Uploaded image for project: 'Debezium'
  1. Debezium
  2. DBZ-7616

Provide query timeout property to avoid indefinitely hangs during queries

XMLWordPrintable

    • Critical

      What Debezium connector do you use and what version?

      MySQL 2.4.0

      What is the connector configuration?

      ```

      ...
          include.schema.changes: true
          incremental.snapshot.chunk.size: 10240
      ...
          max.batch.size: 40960
          max.queue.size: 81920
          message.key.columns: redacted.my_problem_table:customer_id,field_id
          offset.flush.timeout.ms: 60000
          offset.flush.interval.ms: 10000
          read.only: true
      ...
          signal.consumer.sasl.jaas.config: "redacted"
          signal.consumer.sasl.mechanism: SCRAM-SHA-512
          signal.consumer.security.protocol: SASL_SSL
          signal.data.collection: redacted.debezium_signal
          signal.kafka.bootstrap.servers: strimzi-kafka-bootstrap.staging.redacted.com:9096
          signal.kafka.topic: debezium.sdlc-redacted-pxc.redacted.debezium_signal
      ...
          topic.creation.groups: my_problem_table
          topic.creation.my_problem_table.include: debezium.sdlc-redacted-pxc.redacted.my_problem_table
          topic.creation.my_problem_table.delete.retention.ms: 604800000 # 1 week deletion retention on tombstones
          topic.creation.my_problem_table.cleanup.policy: compact
          topic.creation.my_problem_table.partitions: 36
          topic.creation.my_problem_table.unclean.leader.election.enable: false

      ```

      What is the captured database version and mode of depoyment?

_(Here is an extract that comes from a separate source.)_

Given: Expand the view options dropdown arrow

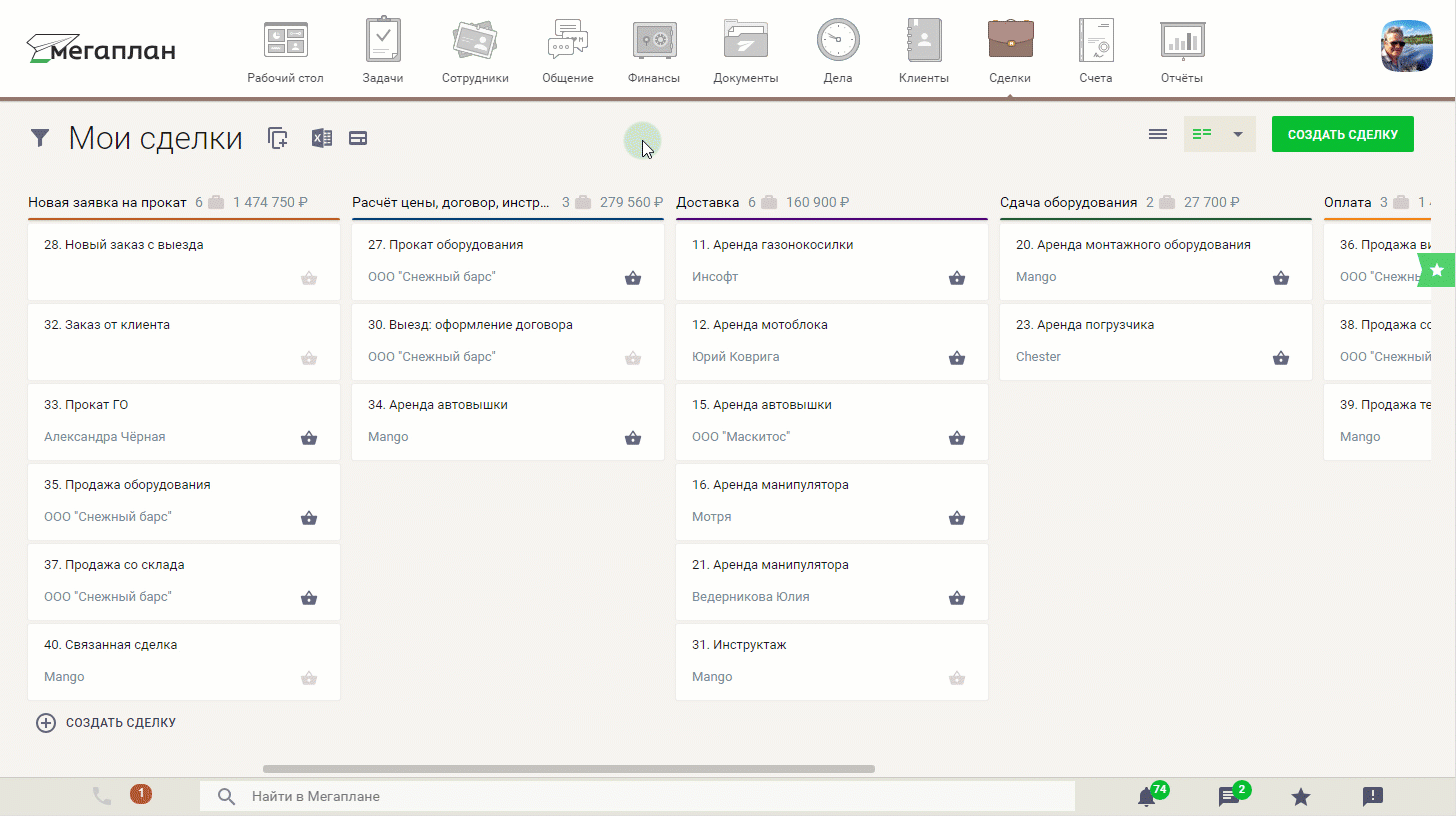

      MySQL 8.0 Percona XtraDB (PXC) cluster

      What behaviour do you expect?

      If the `SELECT * ... LIMIT 1` query takes longer than it should, the connector should fail gracefully and report the failure in the logs.

      What behaviour do you see?

      The connector seems to continue to wait indefinitely. After a couple of minutes the connector will log a Keepalive INFO log that it lost connection. The query hangs and doesn't return.

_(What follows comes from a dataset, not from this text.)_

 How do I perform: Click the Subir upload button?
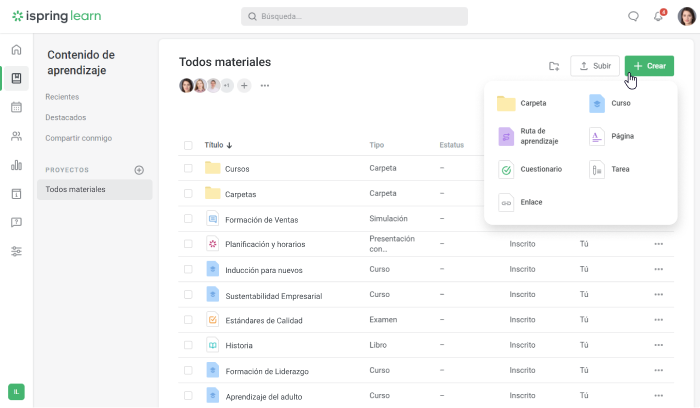pyautogui.click(x=595, y=66)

      The `SELECT` statement that comes through shows it has `message.key.columns` out of order:

      ```

      SELECT * FROM redacted.my_problem_table ORDER BY field_id DESC, customer_id DESC LIMIT 1

      ```

      No other signals make it into the topic, making the snapshot impossible to stop. I have TRACE logging enabled and there's nothing in them that might give a clue as to what the connector is trying to do. An indefinite amount of time will pass, and eventually the signals will all come through to the topic, and from then on, the latest signal will log every two hours. This doesn't seem to trigger additional snapshots, but I'm guessing it's also not expected.

      Do you see the same behaviour using the latest relesead Debezium version?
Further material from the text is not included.